Just more than 43 percent of the Black immigrants surveyed hailed from the Caribbean, with 28.6 percent coming from Africa and 7.4 percent from Latin America. Jamaica (20.5 percent) and Nigeria (17.3 percent) were the home countries of the most students. The report’s authors note that both countries are “former British colonies where the educated classes speak English.”
The researchers also found few differences in socioeconomic origins between Black immigrant and Black American student groups, except for the fact that Black immigrant fathers were far more likely to have graduated from college than native fathers. Many of the Black immigrant fathers originally came to the Unites States to pursue a degree, the report says. While the author’s suggest that parental roles, schooling, religion and higher test scores for Black immigrant students play a role in the attendance disparity, Charles says there is no good evidence to suggest that a cultural affinity towards education may give Black immigrants an advantage over their African-American counterparts.
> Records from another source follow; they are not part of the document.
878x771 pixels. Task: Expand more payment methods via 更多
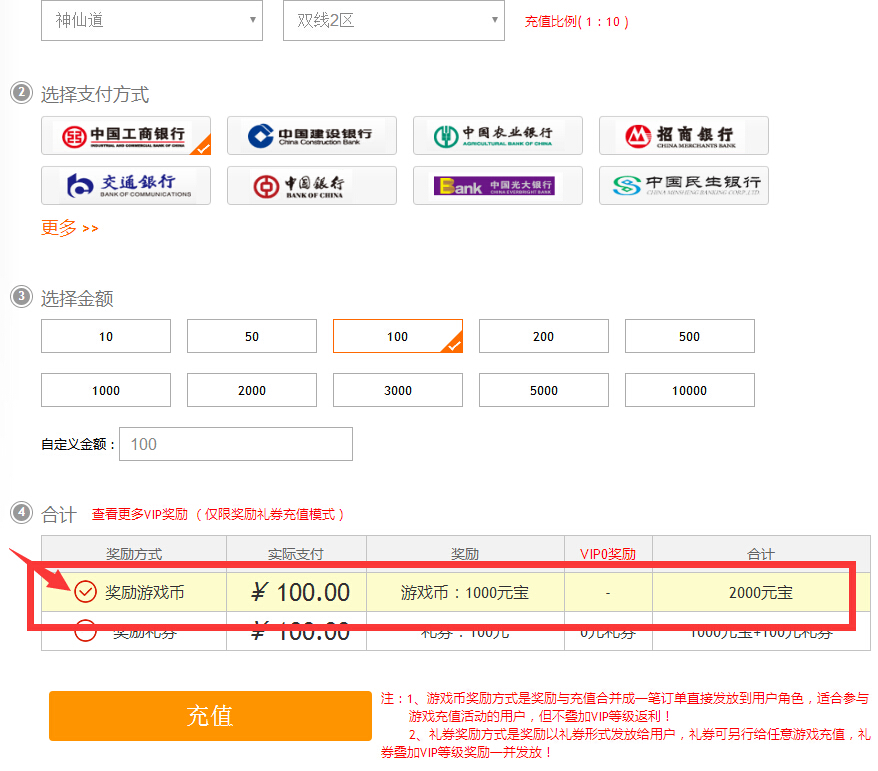pos(69,228)
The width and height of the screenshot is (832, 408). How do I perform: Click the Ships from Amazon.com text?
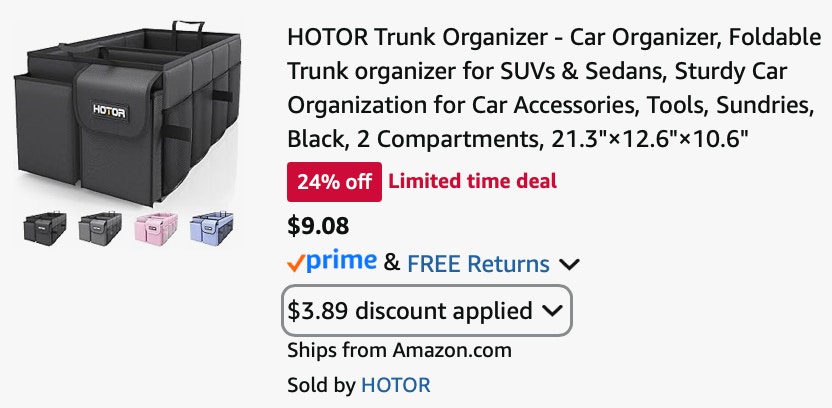click(x=400, y=351)
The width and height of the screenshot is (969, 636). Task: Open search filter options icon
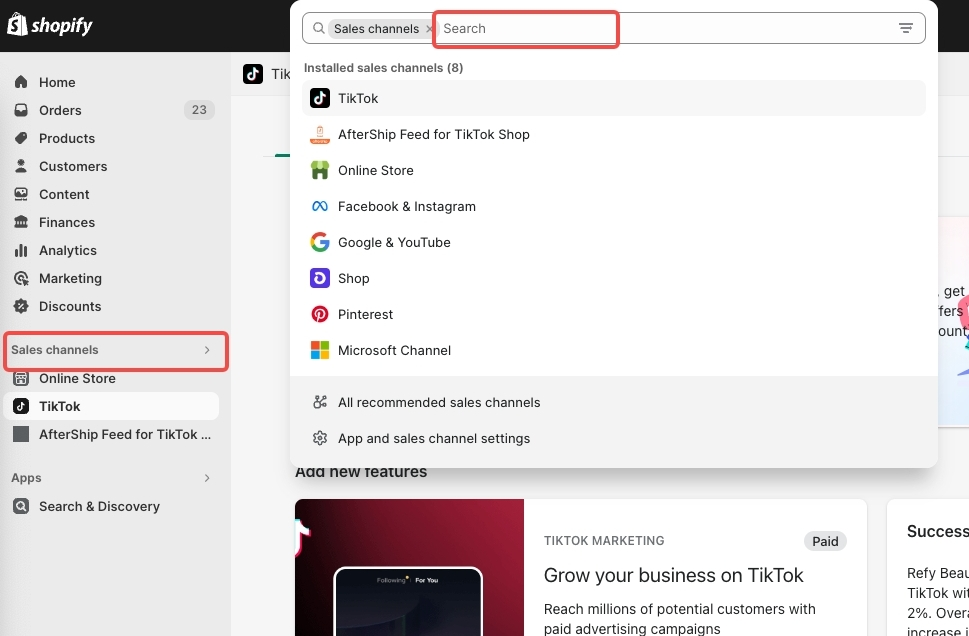[906, 28]
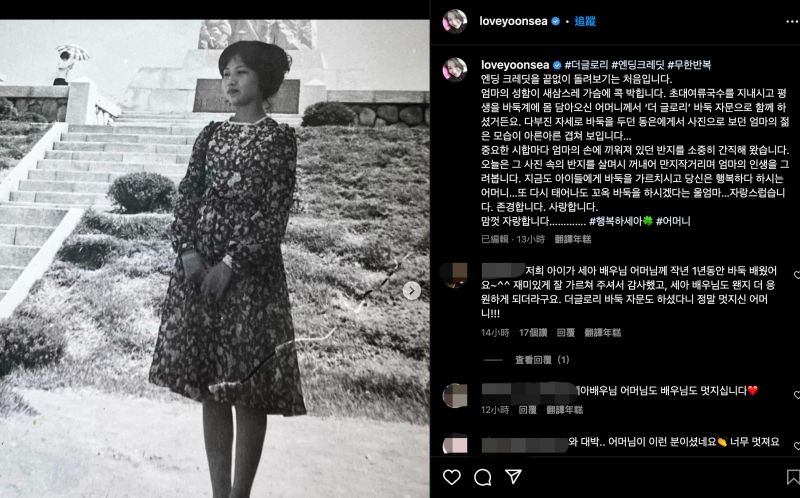
Task: Click the caption's loveyoonsea profile picture
Action: point(455,70)
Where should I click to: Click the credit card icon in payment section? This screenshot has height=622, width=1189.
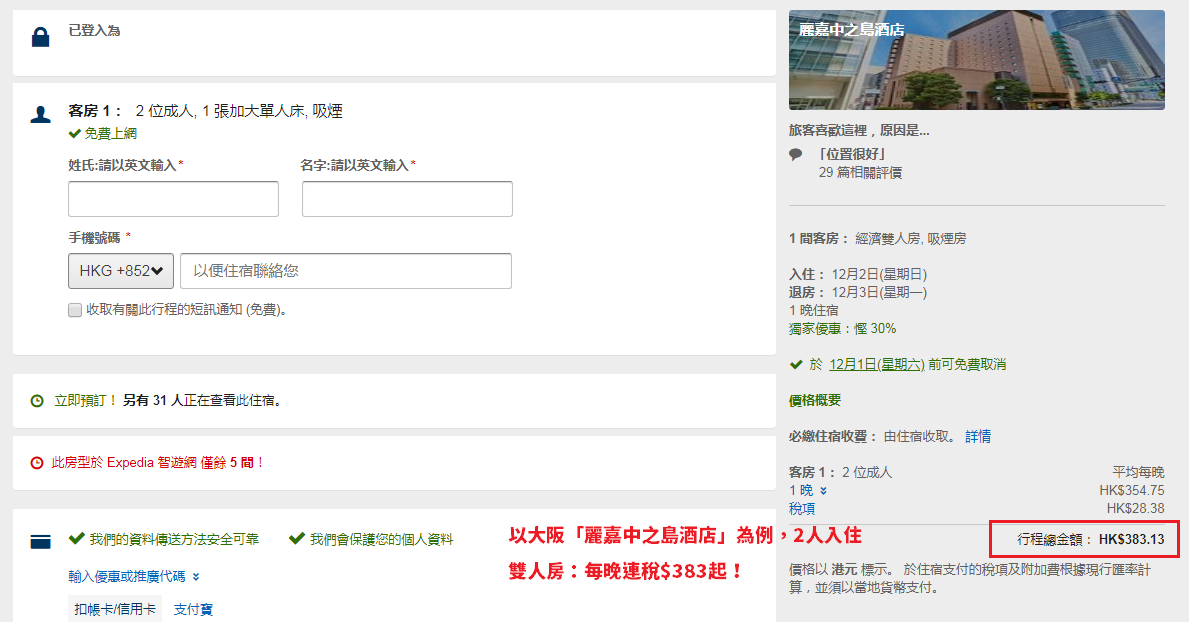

“Immigrants generally are going to have a heightened concern for upward mobility because they are doing so to improve their economic futures,” she says. “But I am not convinced that immigrants value education more. The American society that immigrants encounter is different from that which disadvantaged groups encounter. Immigrants get cut some slack. They work to maintain their ethnic heritage, so they can be treated differently from native Americans.”